___ Data provided
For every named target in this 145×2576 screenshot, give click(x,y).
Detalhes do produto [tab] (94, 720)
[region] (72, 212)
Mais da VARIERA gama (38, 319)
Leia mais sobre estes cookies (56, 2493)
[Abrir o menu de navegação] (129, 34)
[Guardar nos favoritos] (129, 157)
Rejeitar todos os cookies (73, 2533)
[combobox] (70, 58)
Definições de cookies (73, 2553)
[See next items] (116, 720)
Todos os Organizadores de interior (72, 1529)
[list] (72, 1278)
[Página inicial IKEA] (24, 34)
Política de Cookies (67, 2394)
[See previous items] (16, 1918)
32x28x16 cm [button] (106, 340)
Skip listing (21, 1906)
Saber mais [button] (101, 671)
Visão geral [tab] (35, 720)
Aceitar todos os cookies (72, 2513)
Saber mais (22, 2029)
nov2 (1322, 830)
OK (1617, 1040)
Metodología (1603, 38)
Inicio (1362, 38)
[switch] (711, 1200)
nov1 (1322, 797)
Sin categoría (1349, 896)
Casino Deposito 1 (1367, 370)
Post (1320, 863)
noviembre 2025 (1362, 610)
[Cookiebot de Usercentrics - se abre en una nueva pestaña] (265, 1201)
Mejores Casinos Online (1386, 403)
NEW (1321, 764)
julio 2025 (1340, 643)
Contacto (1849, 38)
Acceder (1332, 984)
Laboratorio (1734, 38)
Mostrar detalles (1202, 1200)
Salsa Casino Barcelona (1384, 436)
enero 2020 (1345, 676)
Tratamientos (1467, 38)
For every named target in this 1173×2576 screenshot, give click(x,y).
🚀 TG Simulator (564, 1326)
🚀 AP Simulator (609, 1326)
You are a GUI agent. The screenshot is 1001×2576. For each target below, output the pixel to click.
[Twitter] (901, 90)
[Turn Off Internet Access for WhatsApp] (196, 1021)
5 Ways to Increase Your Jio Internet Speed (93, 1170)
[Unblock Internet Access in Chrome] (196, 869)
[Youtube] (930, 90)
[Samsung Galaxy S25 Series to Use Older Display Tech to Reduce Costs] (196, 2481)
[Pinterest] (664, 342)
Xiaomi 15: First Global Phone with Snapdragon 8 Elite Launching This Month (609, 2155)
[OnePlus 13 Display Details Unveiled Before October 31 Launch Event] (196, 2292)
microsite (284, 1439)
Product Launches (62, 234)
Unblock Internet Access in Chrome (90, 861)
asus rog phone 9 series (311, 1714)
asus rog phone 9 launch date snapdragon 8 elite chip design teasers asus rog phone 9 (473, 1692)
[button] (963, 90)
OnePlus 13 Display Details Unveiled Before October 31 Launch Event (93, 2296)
______
* **What to do**
Throughout the material above, find every line holding "give" and copy it.

* **Answer for this exercise**
For every named target in this 145×2576 screenshot, give click(x,y).
For every named target in this 1173×2576 screenshot, give click(x,y).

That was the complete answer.